WHAT TO PRODUCE
All that is wanted is a word-for-word retyping of the lines from the one containing "Task: Click the collapse arrow beside 收起全文" through the end of the material below.

RECORD EXCERPTS

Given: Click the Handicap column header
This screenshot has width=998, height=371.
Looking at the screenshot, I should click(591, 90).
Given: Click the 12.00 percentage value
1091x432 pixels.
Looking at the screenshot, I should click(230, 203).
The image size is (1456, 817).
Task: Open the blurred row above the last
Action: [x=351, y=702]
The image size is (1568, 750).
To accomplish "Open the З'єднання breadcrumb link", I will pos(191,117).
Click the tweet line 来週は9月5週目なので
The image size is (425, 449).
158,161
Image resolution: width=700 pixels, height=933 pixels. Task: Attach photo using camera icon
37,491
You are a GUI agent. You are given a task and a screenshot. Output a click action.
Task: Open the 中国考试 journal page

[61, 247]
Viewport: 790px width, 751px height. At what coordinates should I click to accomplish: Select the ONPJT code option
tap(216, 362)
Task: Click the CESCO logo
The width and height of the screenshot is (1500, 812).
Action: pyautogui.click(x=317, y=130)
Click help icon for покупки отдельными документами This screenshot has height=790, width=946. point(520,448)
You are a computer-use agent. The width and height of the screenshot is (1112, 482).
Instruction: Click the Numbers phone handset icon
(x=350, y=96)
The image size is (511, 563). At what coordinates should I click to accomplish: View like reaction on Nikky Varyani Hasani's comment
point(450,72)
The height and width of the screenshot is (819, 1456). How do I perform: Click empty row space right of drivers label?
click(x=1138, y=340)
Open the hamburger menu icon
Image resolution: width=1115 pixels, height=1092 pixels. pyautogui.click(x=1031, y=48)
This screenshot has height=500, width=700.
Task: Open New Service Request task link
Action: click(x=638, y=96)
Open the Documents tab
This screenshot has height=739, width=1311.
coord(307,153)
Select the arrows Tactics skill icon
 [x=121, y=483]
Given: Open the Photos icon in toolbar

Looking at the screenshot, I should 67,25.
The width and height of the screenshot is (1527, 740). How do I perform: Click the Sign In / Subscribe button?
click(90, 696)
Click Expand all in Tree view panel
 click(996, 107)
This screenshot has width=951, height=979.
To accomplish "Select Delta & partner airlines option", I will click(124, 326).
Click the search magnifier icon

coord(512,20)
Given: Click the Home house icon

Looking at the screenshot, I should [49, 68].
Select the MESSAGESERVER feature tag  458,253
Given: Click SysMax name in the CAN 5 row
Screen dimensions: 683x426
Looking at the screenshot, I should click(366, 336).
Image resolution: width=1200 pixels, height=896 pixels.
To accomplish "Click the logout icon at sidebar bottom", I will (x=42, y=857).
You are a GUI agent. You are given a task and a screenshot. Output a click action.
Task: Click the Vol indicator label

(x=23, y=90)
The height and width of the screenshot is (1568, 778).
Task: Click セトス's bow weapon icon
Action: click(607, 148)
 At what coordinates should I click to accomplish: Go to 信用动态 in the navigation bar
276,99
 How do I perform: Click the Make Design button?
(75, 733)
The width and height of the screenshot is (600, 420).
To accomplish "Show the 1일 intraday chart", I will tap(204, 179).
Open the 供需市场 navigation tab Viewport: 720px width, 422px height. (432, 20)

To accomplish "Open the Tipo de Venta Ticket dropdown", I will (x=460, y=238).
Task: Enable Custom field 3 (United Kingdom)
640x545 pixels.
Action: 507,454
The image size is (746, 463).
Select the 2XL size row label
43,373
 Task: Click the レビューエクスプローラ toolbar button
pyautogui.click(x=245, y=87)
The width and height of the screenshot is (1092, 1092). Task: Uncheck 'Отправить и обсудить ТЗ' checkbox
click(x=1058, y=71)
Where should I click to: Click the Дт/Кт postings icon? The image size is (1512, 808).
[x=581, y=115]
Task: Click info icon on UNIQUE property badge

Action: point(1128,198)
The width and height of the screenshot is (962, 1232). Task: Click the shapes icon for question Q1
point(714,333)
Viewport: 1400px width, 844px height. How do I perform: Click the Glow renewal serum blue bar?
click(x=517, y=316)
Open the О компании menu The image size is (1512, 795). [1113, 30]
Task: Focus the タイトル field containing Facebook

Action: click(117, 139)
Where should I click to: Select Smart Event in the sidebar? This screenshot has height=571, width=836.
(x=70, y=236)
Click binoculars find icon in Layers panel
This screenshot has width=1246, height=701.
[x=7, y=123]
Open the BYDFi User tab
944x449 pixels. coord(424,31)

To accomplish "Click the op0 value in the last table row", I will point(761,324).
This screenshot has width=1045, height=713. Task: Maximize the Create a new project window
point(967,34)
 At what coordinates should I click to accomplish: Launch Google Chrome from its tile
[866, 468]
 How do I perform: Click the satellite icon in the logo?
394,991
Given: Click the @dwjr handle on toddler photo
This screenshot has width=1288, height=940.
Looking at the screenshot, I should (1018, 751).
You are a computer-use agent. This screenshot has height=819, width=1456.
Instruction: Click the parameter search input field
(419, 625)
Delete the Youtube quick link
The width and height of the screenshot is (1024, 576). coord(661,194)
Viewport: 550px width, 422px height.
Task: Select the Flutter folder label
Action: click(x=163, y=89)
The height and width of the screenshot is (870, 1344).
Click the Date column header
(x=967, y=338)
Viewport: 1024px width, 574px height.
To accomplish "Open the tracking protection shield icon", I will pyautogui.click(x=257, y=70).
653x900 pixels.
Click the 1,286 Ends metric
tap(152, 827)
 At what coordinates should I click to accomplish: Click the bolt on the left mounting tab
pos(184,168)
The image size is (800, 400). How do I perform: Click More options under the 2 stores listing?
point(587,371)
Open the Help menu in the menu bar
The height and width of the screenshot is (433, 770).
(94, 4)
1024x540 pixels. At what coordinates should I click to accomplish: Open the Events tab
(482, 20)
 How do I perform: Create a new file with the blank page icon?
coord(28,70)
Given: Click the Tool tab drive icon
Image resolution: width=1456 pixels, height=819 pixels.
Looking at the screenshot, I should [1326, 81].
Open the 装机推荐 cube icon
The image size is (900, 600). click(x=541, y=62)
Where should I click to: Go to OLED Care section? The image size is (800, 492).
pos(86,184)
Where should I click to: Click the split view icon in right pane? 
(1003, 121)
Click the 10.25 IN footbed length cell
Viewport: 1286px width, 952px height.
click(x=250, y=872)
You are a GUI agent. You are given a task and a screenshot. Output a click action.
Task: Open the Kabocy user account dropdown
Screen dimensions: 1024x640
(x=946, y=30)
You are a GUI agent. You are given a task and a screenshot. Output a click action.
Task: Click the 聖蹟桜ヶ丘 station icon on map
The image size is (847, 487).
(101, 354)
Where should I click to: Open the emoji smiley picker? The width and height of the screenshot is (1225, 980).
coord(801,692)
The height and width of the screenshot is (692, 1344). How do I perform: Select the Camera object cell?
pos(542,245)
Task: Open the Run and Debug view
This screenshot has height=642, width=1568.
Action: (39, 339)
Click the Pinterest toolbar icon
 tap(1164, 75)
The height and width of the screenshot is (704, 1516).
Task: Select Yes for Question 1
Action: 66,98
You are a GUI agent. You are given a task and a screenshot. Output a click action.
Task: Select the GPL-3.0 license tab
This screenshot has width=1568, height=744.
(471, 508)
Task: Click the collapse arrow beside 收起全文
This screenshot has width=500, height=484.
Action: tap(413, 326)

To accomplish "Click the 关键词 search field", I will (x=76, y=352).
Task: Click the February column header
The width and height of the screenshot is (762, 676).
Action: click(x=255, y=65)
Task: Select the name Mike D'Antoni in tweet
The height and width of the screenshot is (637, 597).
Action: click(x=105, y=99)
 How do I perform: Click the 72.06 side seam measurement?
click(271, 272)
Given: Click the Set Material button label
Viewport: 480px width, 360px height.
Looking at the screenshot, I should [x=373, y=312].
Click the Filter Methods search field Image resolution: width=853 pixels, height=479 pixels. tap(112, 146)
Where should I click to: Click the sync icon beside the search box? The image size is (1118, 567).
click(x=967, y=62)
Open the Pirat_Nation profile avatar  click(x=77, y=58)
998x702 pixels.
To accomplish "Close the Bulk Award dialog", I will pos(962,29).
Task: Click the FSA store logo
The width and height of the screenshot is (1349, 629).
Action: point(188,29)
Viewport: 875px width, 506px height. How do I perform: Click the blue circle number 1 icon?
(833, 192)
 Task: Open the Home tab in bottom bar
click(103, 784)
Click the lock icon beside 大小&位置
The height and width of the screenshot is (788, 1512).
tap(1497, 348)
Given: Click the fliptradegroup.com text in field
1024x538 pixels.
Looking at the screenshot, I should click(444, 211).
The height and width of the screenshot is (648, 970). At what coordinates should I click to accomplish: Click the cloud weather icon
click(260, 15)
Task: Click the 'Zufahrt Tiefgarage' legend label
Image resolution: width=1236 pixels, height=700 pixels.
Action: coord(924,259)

COMPLETED EXERCISE
Task: Click the collapse arrow beside 收起全文
This screenshot has width=500, height=484.
Action: tap(413, 326)

To accomplish "Click the 关键词 search field", I will (x=76, y=352).
Task: Click the February column header
The width and height of the screenshot is (762, 676).
Action: click(x=255, y=65)
Task: Select the name Mike D'Antoni in tweet
The height and width of the screenshot is (637, 597).
Action: click(x=105, y=99)
 How do I perform: Click the 72.06 side seam measurement?
click(271, 272)
Given: Click the Set Material button label
Viewport: 480px width, 360px height.
Looking at the screenshot, I should [x=373, y=312].
Click the Filter Methods search field Image resolution: width=853 pixels, height=479 pixels. tap(112, 146)
Where should I click to: Click the sync icon beside the search box? The image size is (1118, 567).
click(x=967, y=62)
Open the Pirat_Nation profile avatar  click(x=77, y=58)
998x702 pixels.
To accomplish "Close the Bulk Award dialog", I will pos(962,29).
Task: Click the FSA store logo
The width and height of the screenshot is (1349, 629).
Action: point(188,29)
Viewport: 875px width, 506px height. How do I perform: Click the blue circle number 1 icon?
(833, 192)
 Task: Open the Home tab in bottom bar
click(103, 784)
Click the lock icon beside 大小&位置
The height and width of the screenshot is (788, 1512).
tap(1497, 348)
Given: Click the fliptradegroup.com text in field
1024x538 pixels.
Looking at the screenshot, I should click(444, 211).
The height and width of the screenshot is (648, 970). At what coordinates should I click to accomplish: Click the cloud weather icon
click(260, 15)
Task: Click the 'Zufahrt Tiefgarage' legend label
Image resolution: width=1236 pixels, height=700 pixels.
Action: coord(924,259)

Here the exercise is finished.